[Task description]
Report each line of the data that contains the string "agent".
· · · ·
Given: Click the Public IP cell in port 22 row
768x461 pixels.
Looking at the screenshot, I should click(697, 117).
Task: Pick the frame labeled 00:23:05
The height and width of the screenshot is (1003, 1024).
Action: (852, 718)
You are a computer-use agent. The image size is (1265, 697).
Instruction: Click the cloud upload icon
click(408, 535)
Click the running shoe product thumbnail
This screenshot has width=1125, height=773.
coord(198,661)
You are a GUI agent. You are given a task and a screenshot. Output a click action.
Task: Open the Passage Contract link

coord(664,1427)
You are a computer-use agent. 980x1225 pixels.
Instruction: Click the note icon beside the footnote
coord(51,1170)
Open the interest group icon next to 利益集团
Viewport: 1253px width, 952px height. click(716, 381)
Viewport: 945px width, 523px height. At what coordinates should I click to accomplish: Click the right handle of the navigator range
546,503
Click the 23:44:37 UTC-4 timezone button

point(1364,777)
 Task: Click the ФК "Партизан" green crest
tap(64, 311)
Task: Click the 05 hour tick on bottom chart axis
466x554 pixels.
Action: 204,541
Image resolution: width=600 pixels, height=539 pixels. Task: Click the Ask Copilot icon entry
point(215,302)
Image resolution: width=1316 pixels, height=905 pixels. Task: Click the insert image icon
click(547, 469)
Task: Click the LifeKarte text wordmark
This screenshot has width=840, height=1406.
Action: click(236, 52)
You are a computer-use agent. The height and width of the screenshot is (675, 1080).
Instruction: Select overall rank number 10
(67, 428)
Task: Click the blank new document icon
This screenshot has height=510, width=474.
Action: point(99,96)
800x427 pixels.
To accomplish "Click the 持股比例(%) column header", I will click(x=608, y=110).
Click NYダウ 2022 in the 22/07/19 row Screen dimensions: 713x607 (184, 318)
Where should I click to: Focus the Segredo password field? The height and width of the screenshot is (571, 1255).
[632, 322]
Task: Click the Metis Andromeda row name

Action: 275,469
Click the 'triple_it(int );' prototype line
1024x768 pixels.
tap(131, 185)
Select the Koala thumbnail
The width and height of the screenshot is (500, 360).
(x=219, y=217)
· · · ·
[Answer for the task]
You are a computer-use agent. The image size is (1265, 697).
You are a GUI agent. You are given a task and a screenshot. Output a click action.
You are a computer-use agent. 980x1225 pixels.
You are a computer-use agent. The height and width of the screenshot is (675, 1080).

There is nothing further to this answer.